Daniel Licht “just nailed it”.

Coinciding with the recent announcement of Dishonored: The Soundtrack Collection – a quintuple-vinyl album comprising music from Dishonored, Dishonored 2, and Dishonored: Death of the Outsider, Arkane Studios has offered some insights into how music played a role in setting the tone of the first-person action series and how its development teams decided on what instruments to use in order to achieve that mood and atmosphere.

“During the pre-production of Dishonored, we defined two main guidelines for our music,” said Thomas Mitton, senior sound designer at Arkane Lyon. “We knew we wanted to avoid brass instruments and instead favor stringed instruments – especially the cello and harpsichord – to support the nostalgia of a once-flourishing empire in decline.

“From there we established our second main guideline: our music had to be part of the city of Dunwall,” he said. “We need to make sure it was directly integrated into the game as living material, not as a simple aesthetic dressing. This is hugely important to every project we take on.”

The late Daniel Licht, long-time composer of the Dishonored series as well as a couple of the more recent Silent Hill games, was highly praised by the developers for his ability to envision the type of sound that they were after.

“We were so privileged to work with the late, great Daniel Licht,” said Harvey Smith, studio/creative director at Arkane Austin. “Our initial approach was to ask for period music through industrial instrumentation, and no one could have done it like he did… the alternation of high drama and creaky creepiness, perfect for a stealth game set during a totally corrupt, plague-ridden UK city in the 1800s.”

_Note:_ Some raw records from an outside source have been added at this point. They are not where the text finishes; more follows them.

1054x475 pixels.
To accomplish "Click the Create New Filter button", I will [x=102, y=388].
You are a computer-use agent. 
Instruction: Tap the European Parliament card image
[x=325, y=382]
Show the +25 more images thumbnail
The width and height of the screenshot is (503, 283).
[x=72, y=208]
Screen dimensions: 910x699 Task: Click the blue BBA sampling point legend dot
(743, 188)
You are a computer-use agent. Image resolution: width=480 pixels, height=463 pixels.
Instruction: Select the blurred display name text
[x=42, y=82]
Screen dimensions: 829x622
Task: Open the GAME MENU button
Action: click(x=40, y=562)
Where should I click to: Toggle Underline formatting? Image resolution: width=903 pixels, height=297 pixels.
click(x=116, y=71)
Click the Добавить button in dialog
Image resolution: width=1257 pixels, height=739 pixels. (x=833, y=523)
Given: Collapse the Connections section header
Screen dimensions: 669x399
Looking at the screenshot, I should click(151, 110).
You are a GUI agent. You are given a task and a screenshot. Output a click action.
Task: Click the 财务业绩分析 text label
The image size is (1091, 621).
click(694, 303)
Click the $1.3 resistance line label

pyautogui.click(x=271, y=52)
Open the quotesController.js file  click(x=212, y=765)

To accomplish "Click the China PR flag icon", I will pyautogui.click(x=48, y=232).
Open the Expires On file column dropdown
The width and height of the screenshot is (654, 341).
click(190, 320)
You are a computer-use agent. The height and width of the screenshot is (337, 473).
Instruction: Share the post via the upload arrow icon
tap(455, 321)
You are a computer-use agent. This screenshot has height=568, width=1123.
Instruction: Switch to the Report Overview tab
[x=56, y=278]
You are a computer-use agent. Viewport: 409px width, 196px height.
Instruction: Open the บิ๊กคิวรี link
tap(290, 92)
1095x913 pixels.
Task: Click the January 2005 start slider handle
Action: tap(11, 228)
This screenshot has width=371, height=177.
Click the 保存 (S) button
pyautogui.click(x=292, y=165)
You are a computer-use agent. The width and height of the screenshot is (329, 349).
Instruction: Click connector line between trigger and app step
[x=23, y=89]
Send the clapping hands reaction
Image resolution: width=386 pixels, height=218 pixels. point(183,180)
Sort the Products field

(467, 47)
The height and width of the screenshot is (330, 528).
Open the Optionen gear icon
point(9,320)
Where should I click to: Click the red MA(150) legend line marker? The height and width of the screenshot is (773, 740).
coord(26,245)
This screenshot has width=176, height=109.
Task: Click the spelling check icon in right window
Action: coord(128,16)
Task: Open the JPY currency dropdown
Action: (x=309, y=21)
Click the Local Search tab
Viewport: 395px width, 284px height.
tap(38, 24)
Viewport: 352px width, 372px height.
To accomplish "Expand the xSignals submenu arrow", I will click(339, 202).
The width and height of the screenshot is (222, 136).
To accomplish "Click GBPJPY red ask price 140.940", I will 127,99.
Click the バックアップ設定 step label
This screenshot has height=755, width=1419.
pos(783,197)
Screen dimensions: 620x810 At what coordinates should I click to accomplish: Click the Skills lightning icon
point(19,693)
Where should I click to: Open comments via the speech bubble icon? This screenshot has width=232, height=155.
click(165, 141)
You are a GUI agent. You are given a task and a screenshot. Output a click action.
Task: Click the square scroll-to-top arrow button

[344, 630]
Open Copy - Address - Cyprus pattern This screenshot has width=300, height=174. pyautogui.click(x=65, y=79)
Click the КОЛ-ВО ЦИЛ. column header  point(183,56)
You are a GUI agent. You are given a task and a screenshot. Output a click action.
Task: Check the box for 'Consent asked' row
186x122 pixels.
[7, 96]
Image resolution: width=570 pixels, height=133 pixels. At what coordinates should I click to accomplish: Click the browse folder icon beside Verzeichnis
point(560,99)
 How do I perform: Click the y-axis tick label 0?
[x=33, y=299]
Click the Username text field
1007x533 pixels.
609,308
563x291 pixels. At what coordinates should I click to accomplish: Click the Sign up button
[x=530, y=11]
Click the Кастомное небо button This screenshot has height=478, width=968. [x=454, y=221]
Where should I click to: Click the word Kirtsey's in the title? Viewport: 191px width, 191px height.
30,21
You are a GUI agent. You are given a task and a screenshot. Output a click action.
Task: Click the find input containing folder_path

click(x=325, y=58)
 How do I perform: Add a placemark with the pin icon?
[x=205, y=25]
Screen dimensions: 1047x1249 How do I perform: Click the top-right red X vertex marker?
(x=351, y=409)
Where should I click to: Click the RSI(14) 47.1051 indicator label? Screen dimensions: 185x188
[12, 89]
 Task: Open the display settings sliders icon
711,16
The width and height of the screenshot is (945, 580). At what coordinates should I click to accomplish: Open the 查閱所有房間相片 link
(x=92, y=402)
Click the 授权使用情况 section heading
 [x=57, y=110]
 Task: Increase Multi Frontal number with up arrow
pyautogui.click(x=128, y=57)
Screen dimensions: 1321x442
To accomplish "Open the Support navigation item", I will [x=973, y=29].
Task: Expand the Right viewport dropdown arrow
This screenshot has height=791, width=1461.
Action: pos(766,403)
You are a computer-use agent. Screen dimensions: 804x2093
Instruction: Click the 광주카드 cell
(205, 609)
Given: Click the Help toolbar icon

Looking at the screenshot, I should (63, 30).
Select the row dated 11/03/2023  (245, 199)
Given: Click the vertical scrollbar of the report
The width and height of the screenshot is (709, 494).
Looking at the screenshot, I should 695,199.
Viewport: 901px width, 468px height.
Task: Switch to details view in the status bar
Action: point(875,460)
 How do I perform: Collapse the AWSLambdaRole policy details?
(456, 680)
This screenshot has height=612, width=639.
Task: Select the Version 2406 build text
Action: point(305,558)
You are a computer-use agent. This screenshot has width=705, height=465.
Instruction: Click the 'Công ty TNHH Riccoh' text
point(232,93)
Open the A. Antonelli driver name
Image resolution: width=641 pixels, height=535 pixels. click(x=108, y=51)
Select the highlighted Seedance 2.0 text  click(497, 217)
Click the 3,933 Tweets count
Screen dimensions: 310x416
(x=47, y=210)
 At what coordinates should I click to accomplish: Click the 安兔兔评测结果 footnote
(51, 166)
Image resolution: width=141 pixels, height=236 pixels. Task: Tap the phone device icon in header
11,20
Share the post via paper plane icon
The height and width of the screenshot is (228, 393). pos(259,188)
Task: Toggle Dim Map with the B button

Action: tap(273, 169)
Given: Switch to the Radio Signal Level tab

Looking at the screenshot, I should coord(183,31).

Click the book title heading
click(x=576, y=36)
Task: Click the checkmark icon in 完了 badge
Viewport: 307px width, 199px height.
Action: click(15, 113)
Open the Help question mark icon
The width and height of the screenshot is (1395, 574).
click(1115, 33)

Licht had a knack for knowing what kind of instrument would provide the desired distinctions between different in-game locales, as demonstrated in a video conference during the making of Dishonored 2.

“There was a moment during the development of Dishonored 2 when we were in a video conference with Daniel, explaining to him how Dishonored 2 would differ from Dishonored 1 in terms of location and characters; the culture of Karnaca versus Dunwall,” Smith explained. “He stood up, walked to the back of his studio and grabbed a bouzouki [a Greek guitar] off the wall and returned to where he’d been sitting. Daniel started to play Dishonored music with this Romani flavor and we all got chills. It was exactly what we were looking for, and he just nailed it.”

Mitton added: “We had the chance to work with Dan again on Dishonored 2 and Death of the Outsider, just before he passed… He will be missed, and I know his work will be remembered. His music is inseparable from the universe we collaborated on for almost seven years, and we will be taking inspiration from his work for years to come.”